### Task inputs

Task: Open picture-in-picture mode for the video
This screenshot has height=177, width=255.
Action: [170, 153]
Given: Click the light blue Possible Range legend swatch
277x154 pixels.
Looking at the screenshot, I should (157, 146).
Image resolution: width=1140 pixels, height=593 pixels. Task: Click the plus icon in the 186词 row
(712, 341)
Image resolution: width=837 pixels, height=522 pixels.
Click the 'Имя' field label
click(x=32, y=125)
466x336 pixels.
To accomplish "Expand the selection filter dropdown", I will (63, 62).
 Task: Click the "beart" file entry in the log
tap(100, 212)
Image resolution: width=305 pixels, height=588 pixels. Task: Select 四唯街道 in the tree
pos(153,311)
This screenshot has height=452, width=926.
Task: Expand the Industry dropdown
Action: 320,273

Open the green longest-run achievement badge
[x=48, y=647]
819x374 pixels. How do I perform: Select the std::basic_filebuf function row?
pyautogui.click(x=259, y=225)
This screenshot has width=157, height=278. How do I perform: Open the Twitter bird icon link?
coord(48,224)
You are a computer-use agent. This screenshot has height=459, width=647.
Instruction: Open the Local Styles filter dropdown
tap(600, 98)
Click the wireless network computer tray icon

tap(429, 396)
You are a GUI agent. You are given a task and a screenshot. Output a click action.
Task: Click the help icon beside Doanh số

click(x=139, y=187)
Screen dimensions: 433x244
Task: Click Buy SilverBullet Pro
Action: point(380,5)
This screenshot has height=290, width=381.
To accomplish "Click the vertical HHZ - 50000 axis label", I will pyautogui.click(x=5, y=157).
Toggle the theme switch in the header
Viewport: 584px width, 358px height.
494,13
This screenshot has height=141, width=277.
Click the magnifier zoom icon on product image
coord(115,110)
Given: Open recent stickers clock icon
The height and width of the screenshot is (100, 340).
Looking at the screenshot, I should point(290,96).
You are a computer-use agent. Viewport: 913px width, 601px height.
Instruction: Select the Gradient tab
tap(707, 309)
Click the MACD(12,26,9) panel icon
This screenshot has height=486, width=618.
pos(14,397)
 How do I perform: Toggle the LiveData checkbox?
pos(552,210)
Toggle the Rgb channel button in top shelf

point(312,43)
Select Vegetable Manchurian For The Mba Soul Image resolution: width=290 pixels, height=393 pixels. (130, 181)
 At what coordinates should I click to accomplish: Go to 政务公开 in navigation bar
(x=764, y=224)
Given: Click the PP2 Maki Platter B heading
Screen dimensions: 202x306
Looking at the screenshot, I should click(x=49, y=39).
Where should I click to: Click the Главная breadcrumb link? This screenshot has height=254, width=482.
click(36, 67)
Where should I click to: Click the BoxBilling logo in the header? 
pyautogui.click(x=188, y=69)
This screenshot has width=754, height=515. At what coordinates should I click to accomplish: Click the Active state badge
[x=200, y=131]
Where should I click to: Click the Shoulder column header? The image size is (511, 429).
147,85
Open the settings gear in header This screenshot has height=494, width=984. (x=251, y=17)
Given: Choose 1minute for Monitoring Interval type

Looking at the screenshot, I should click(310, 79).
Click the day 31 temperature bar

######

Assigned task
Copy out all lines above that include the string "agent".

Response area
You are a computer-use agent. This screenshot has height=459, width=647.
You are a GUI agent. You are given a task and a screenshot. Output a click action.
You are a computer-use agent. Viewport: 913px width, 601px height.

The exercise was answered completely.